◆ SELECTION ◆

-.-.-

Bon Appétit is testing different release strategies for the original shows on its new OTT app.

Combining Netflix-style episode dumps with exclusive availability windows, Condé Nast’s food publication is trying to cultivate an audience of binge-watchers, accumulate inventory to sell to advertisers and differentiate the app from the publication’s YouTube channel, which will eventually feature all the same content as the OTT app.

On Feb. 21, Bon Appétit debuted a free, ad-supported OTT app for people to stream its videos on TVs connected to Apple’s Apple TV, Amazon’s Fire TV, Google’s Android TV and Roku’s connected TV platforms. While the app includes videos from Bon Appétit’s YouTube channel, its primary programming is the slate of original shows that the publication is producing specifically for the OTT app, though they will also be available on its YouTube channel after a period of time. The release strategy of these shows is at the center of how Bon Appétit is trying to entice its audience to install its OTT app and to binge-watch its programs in order to open up more ad inventory.

“The theory is we need to drive the audience to come to the OTT app,” said Croi McNamara, svp of programming at Condé Nast Entertainment.

-.-.-

(Pointing records for text and elements)

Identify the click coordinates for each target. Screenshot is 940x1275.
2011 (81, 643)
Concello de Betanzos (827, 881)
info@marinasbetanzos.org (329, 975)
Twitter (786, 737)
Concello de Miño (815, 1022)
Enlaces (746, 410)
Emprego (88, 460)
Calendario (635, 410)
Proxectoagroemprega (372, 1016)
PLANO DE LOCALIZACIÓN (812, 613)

-.-.-

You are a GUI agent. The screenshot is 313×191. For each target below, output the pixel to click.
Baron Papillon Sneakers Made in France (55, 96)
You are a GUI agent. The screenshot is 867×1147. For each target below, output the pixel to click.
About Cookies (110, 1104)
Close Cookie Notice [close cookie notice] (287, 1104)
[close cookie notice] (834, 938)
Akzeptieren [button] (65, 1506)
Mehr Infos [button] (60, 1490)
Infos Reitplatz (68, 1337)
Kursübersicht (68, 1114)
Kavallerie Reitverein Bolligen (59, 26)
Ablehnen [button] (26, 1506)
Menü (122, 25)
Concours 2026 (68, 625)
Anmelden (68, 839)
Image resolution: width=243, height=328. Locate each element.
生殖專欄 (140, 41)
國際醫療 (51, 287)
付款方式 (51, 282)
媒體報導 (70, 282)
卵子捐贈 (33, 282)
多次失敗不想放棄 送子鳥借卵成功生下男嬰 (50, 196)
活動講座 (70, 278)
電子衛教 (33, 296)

-.-.-

◆ WHAT YOU SHOULD DO ◆
In the passage on Bon Appétit's OTT app, start with the words "On Feb. 21, Bon" and end after "more ad inventory.", and swap "YouTube channel" for "Instagram account" throughout that span. These rows were taken from a different source than the passage.

◆ FINAL ANSWER ◆
On Feb. 21, Bon Appétit debuted a free, ad-supported OTT app for people to stream its videos on TVs connected to Apple’s Apple TV, Amazon’s Fire TV, Google’s Android TV and Roku’s connected TV platforms. While the app includes videos from Bon Appétit’s Instagram account, its primary programming is the slate of original shows that the publication is producing specifically for the OTT app, though they will also be available on its Instagram account after a period of time. The release strategy of these shows is at the center of how Bon Appétit is trying to entice its audience to install its OTT app and to binge-watch its programs in order to open up more ad inventory.